And the funny thing?
They don’t even work in the marketing team.
Last week I was chatting to an organisation that works in the construction space.
It has built a TikTok account with tens of thousands of followers.
Engagement is through the roof.
HR is swimming in new job applications.
And yet… people within the company are still unhappy.
“It’s a waste of time. None of our buyers are on TikTok.”
Their advice? Get back to doing what has always been done. Horribly expensive, usually result-less, big-booth trade shows.

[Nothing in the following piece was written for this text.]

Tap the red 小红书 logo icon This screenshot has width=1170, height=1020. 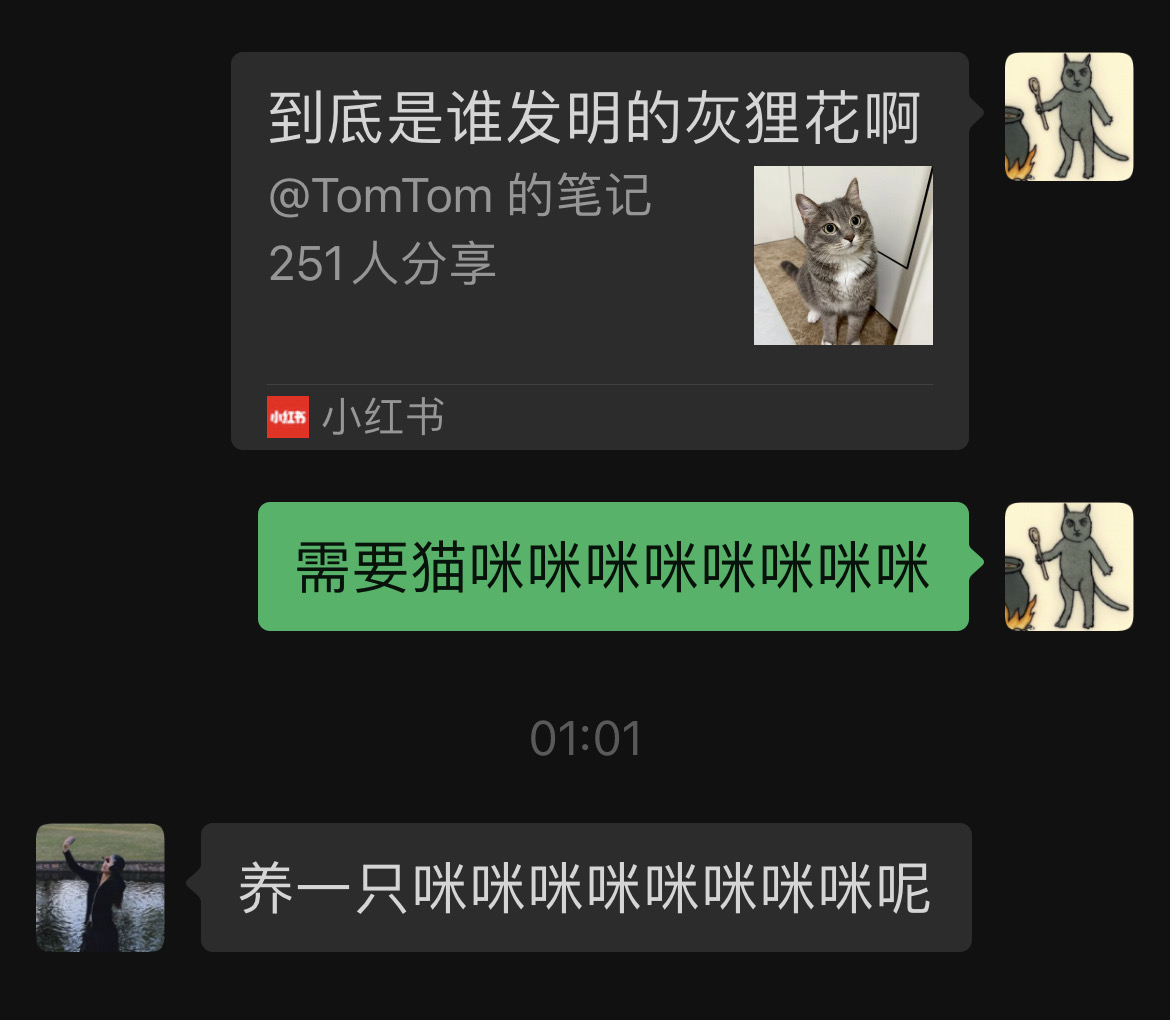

I have a word for this group - laggards. People who fall behind because they are unable to see the writing on the wall.
B2B buying is changing.
Unfortunately, laggards are a loud bunch. One whiff of upsetting the status quo and they scream louder than a mandrake pulled up in Herbology.
“It’ll never work!”
“Stay in your lane!”
“That’s not what I’m seeing!”
And - as volume usually trumps value when influencing executive decision-making around a topic most don’t really understand (*ahem* marketing) - nothing changes.
So we keep running the same playbooks for the same diminishing returns.
But then you have a second group.
I call them the believers.
Folks who are tuned in to the cultural zeitgeist.
Who understand that complacency is the route to catastrophe.
Ready to advocate for something new and stay the course when things get choppy.
These are the best kind of people.
And growing their ranks should be a number one priority for any marketing leader.
How do you do this?
Start small. Run experimental campaigns with a select few and get some wins on the board to validate your ideas before reaching out to the masses.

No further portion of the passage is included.